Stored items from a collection
::::::::
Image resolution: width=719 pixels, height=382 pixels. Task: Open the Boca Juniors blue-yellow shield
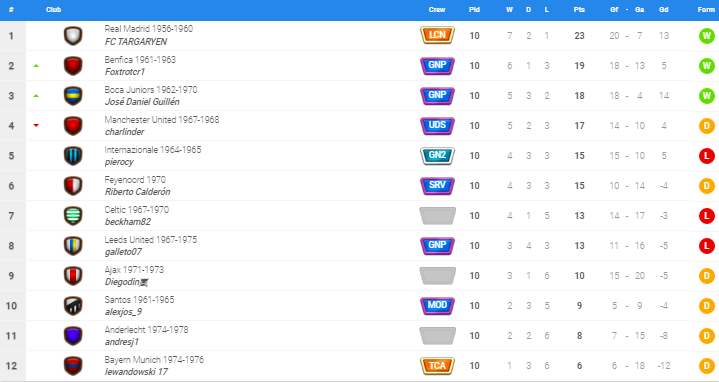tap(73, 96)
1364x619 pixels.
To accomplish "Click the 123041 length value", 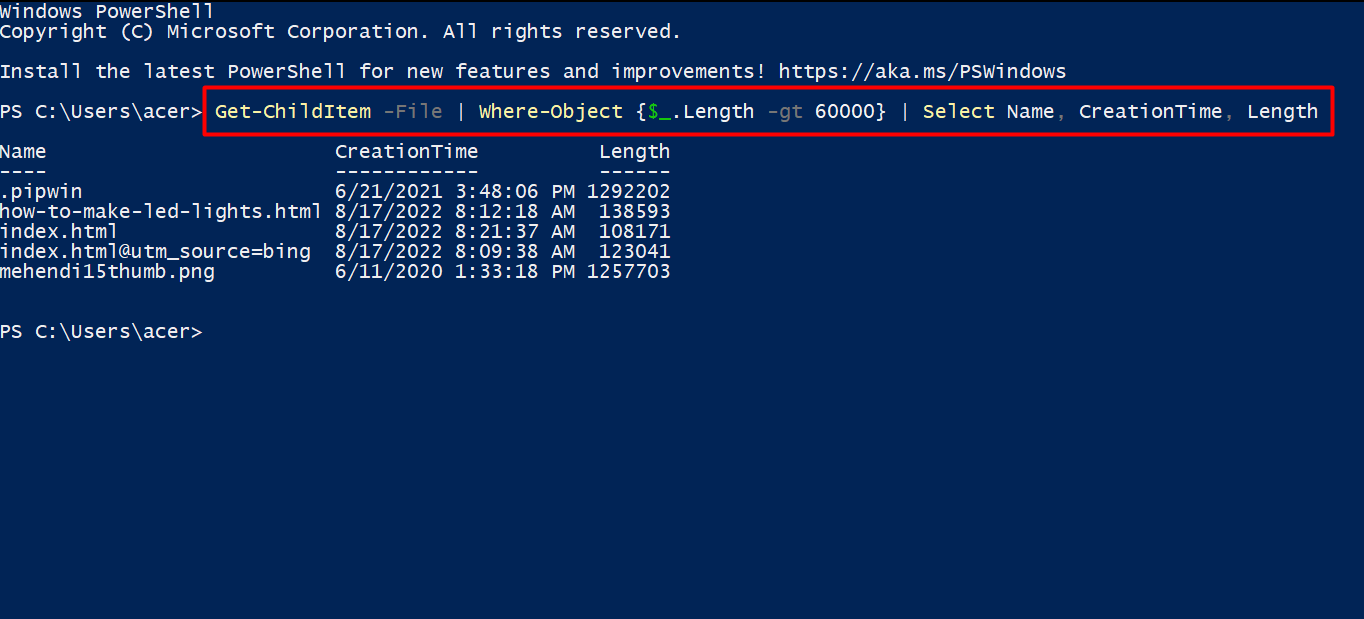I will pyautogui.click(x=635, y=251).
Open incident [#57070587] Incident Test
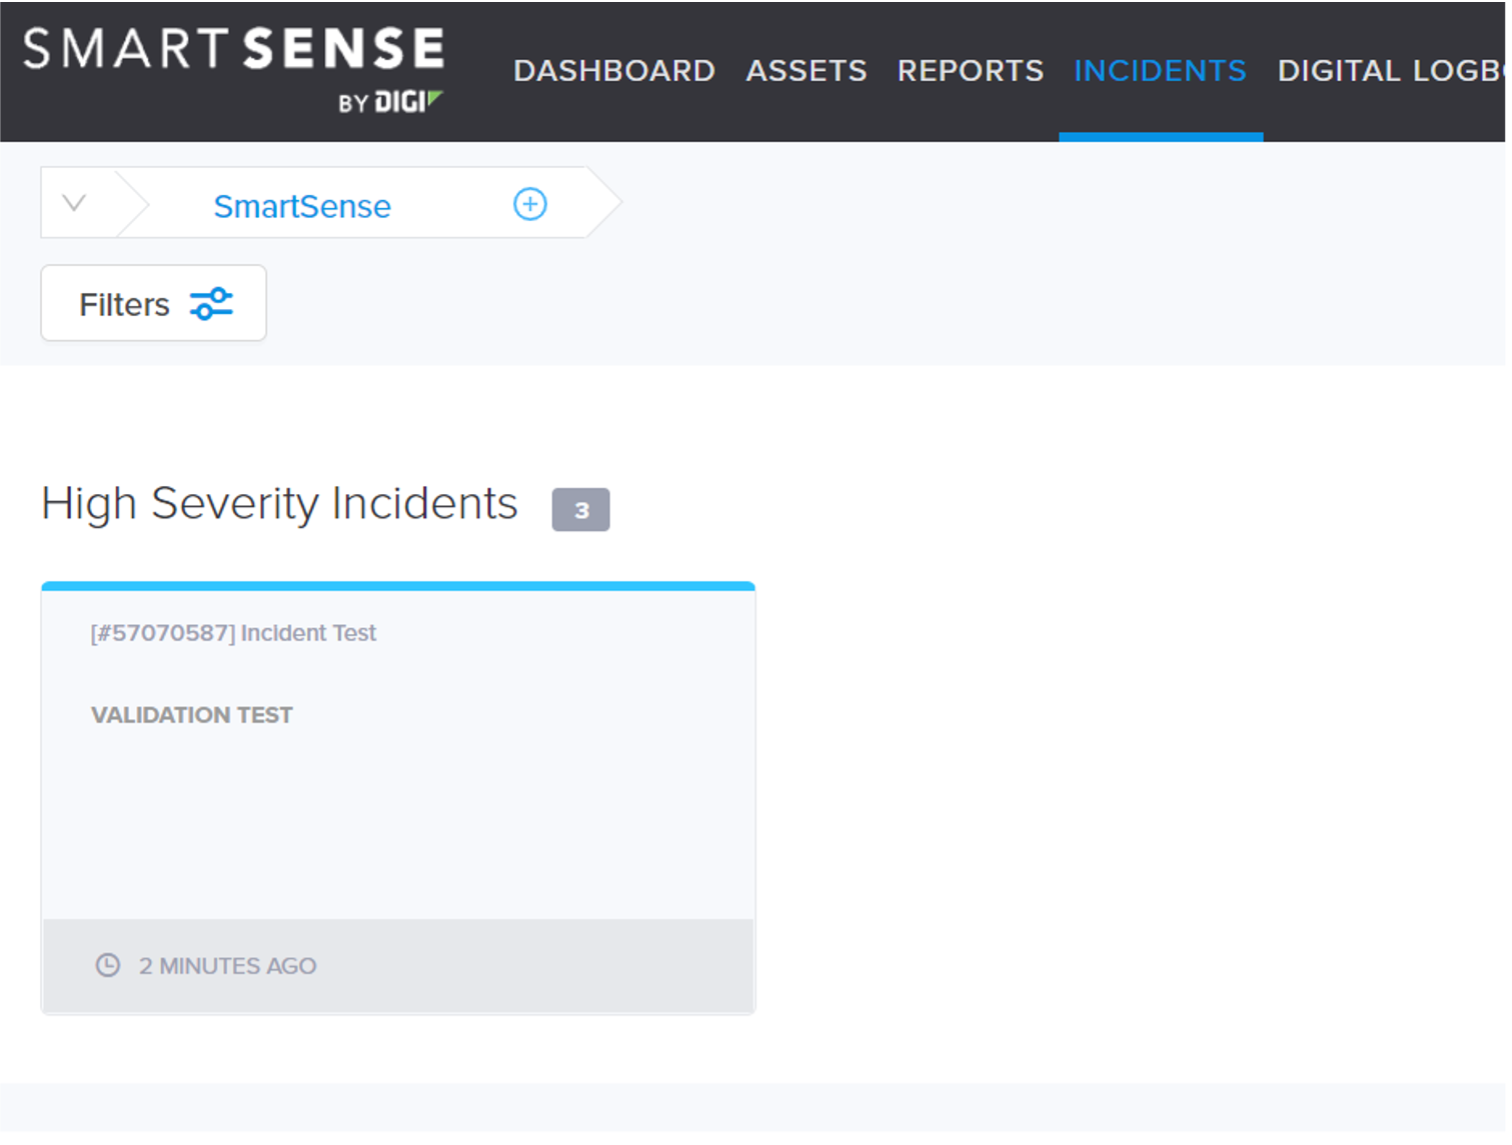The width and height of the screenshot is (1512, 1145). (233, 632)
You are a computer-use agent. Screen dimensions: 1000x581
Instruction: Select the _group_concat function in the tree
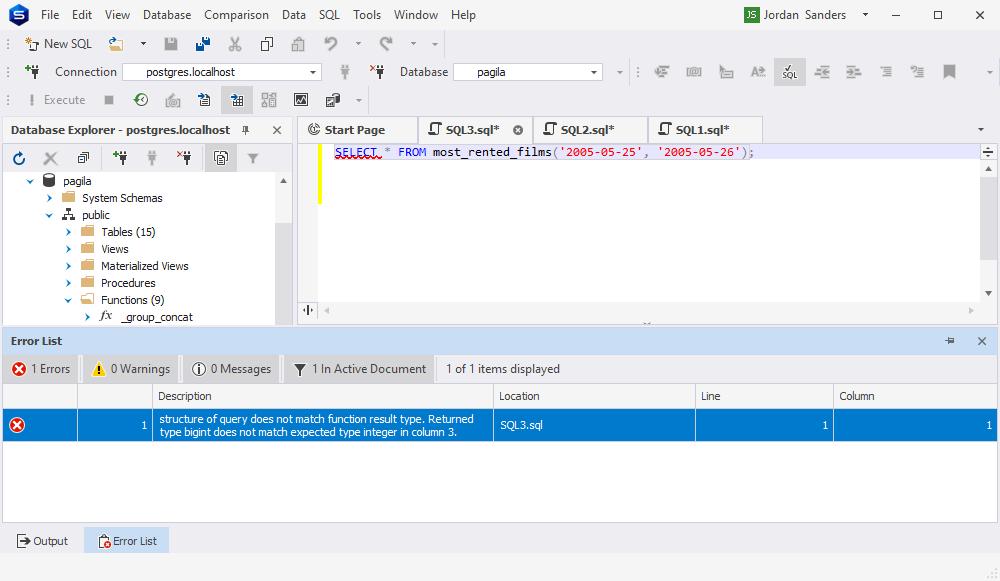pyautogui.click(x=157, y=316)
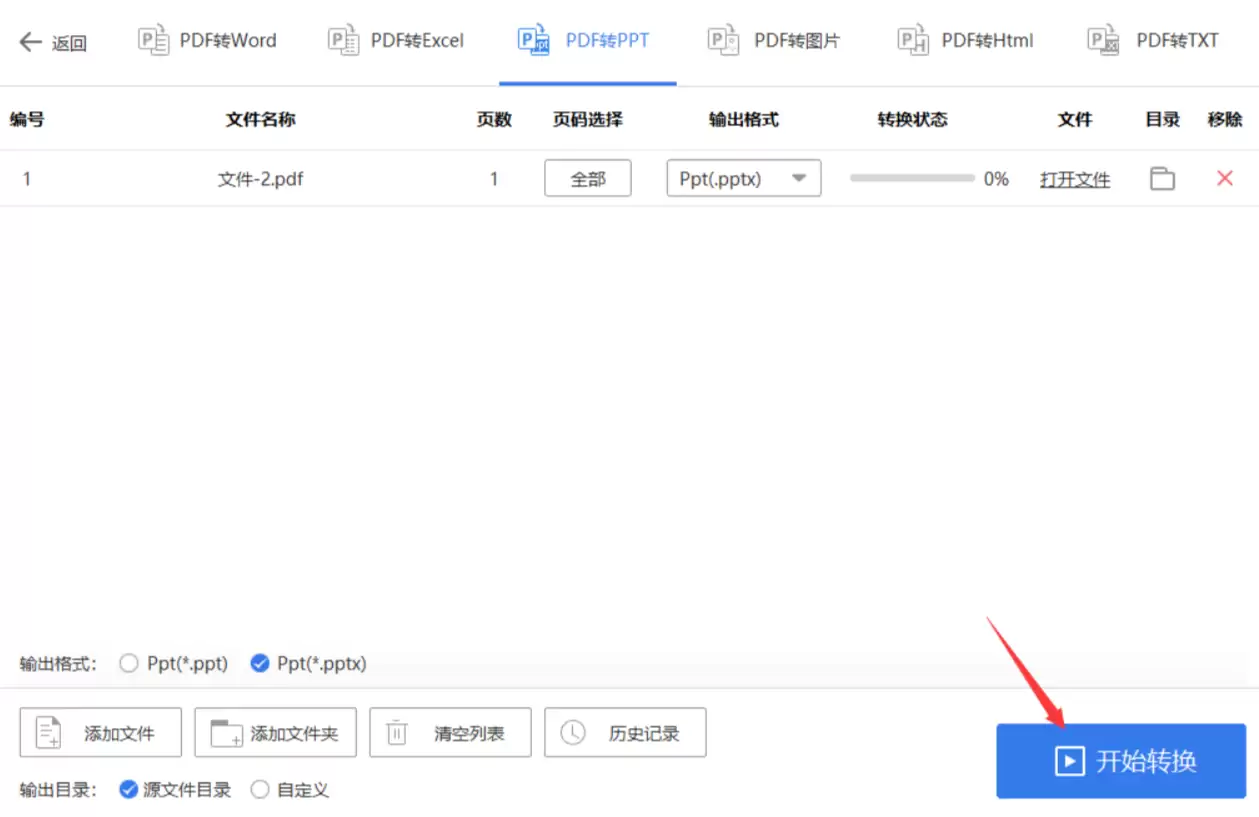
::::::::
Problem description: The response should be the lines from the one containing "Instruction: Select the" through the final line of the records, reproduced exactly and with every picture left out.

Response to this exercise:
Instruction: Select the _group_concat function in the tree
pyautogui.click(x=157, y=316)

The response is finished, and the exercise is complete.